En revanche, au sujet du second tour, la tentative est toujours en cours pour trouver une synthèse entre les forces de la majorité, avant demain midi, date limite de présentation des amendements en commission des affaires constitutionnelles. Mais les rumeurs majoritaires ne semblent pas donner beaucoup de chance à un accord entre les forces gouvernementales sur l’amendement en faveur de la double équipe.
L’amendement sur les préférences
L’amendement unitaire à la loi électorale qui introduit les préférences que le centre-droit présentera demain à la commission des Affaires constitutionnelles du Sénat, après avoir vu Adnkronos, prévoit que dans les différentes listes, « même en coalition entre elles, des candidats, contre lesquels, à l’exception de la tête de liste, l’électeur peut exprimer jusqu’à trois préférences ».
« Chaque électeur – lit-on – dispose d’une voix à exprimer sur un bulletin unique portant la marque de chaque liste, accompagné des noms des candidats de la circonscription plurinominale et des candidats des listes de circonscription présentées aux fins de l’éventuelle attribution du bonus de gouvernabilité. En outre, chaque électeur peut exprimer jusqu’à trois préférences en faveur des candidats de la circonscription plurinominale de la liste votée parmi ceux qui ne figurent pas en tête de liste. Le vote de préférence s’exprime en traçant une marque dans la case à côté du nom et nom du candidat choisi, indiqué dans la colonne appropriée à côté de la note de liste. En cas de préférences multiples exprimées, celles-ci doivent concerner des candidats de sexe différent, sous peine d’annulation des deuxième et troisième préférences dans l’ordre de la liste.
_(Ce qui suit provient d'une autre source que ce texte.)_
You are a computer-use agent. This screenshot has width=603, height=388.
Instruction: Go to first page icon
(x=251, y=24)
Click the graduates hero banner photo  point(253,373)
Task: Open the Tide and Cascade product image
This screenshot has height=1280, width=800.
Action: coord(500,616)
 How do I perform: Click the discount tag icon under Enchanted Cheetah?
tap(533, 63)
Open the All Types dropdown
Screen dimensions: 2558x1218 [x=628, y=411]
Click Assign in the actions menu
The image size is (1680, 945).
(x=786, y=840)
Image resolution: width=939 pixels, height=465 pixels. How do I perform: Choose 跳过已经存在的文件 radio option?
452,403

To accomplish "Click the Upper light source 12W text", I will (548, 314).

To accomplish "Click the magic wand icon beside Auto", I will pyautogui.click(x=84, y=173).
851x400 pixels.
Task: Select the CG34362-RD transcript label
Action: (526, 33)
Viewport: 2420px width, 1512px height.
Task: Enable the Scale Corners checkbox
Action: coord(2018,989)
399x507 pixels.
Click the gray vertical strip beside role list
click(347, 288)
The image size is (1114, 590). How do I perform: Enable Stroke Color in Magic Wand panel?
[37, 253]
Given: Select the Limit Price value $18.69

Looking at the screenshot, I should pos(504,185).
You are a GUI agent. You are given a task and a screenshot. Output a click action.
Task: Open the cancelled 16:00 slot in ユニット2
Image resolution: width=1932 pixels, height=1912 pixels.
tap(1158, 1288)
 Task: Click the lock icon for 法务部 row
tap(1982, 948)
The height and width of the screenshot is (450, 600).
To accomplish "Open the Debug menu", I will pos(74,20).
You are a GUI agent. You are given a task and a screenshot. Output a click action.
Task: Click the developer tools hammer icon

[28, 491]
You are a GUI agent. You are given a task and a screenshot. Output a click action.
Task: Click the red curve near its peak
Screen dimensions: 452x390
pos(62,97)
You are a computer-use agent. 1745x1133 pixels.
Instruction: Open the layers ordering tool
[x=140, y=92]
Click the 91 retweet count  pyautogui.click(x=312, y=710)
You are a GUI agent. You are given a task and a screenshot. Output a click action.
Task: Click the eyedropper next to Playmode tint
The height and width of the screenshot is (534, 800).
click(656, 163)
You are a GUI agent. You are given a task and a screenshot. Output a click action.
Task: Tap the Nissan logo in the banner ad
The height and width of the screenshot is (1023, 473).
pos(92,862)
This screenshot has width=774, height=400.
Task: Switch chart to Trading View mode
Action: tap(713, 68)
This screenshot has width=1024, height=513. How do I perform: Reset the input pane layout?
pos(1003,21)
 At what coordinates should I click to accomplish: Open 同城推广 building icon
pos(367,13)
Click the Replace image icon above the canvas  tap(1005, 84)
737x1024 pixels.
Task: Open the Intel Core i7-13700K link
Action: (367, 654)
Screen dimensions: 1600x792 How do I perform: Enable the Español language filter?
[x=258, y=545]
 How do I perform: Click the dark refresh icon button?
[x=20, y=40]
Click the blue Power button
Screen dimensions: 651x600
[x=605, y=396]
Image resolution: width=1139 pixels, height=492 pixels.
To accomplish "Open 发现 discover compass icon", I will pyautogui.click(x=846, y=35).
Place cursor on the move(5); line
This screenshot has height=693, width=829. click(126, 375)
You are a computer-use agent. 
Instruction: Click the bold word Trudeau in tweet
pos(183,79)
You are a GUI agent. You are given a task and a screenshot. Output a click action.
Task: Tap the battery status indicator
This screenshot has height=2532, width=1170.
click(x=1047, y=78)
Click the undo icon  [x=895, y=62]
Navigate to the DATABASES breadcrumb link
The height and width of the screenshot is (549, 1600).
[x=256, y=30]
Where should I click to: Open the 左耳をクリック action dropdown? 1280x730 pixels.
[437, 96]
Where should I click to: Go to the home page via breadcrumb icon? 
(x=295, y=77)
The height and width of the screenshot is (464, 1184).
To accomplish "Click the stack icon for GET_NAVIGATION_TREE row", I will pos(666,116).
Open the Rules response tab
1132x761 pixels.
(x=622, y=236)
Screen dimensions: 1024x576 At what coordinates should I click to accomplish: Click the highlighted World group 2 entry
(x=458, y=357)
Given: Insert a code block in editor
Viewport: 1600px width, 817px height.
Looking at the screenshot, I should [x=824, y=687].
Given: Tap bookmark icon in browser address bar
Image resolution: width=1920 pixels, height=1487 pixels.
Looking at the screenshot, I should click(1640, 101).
L’amendement prévoit que le nombre de candidats est égal à sept, y compris la tête de liste, mais surtout que « sous peine d’irrecevabilité, les candidats, y compris la tête de liste, sont placés selon un ordre alterné de genre ». Aucun candidat « ne peut figurer sur des listes de même note dans plus de cinq circonscriptions plurinominales, en tête ou en position différente, sous peine de nullité ».
Pour exprimer leurs préférences, un rectangle sera placé sur le bulletin de vote de tous les candidats, à l’exception du candidat arrivé en tête, avec leur nom et prénom à côté. Le vote de préférence, à l’exception du leader de la liste, « s’exprime en traçant un signe dans la case à côté du nom et du prénom du candidat choisi ; en cas de préférences multiples exprimées, celles-ci doivent concerner des candidats de sexes différents, sous peine d’annulation des deuxième et troisième préférences dans l’ordre de la liste ».
Si donc l’électeur fait une marque sur le nom du leader de la liste, sans faire de marque sur la marque de la liste elle-même, il est entendu qu’il a voté pour la liste elle-même. « Si l’électeur marque le nom d’un candidat qui ne figure pas en tête de liste, le vote de préférence est considéré comme valablement exprimé ». « Le vote de préférence valablement exprimé pour un ou plusieurs candidats d’une même liste est considéré comme un vote pour la liste si l’électeur n’a pas fait une autre marque dans un autre espace du bulletin de vote ». Alors que « si l’électeur tire une marque sur la marque d’une liste, le vote de préférence exprimé pour le candidat inscrit sur une autre liste est nul ». Et encore : « Si l’électeur tire une marque sur la marque d’une liste et sur le nom du candidat tête de liste d’une autre liste, le vote exprimé pour la liste identifiée par la marque votée est valable ».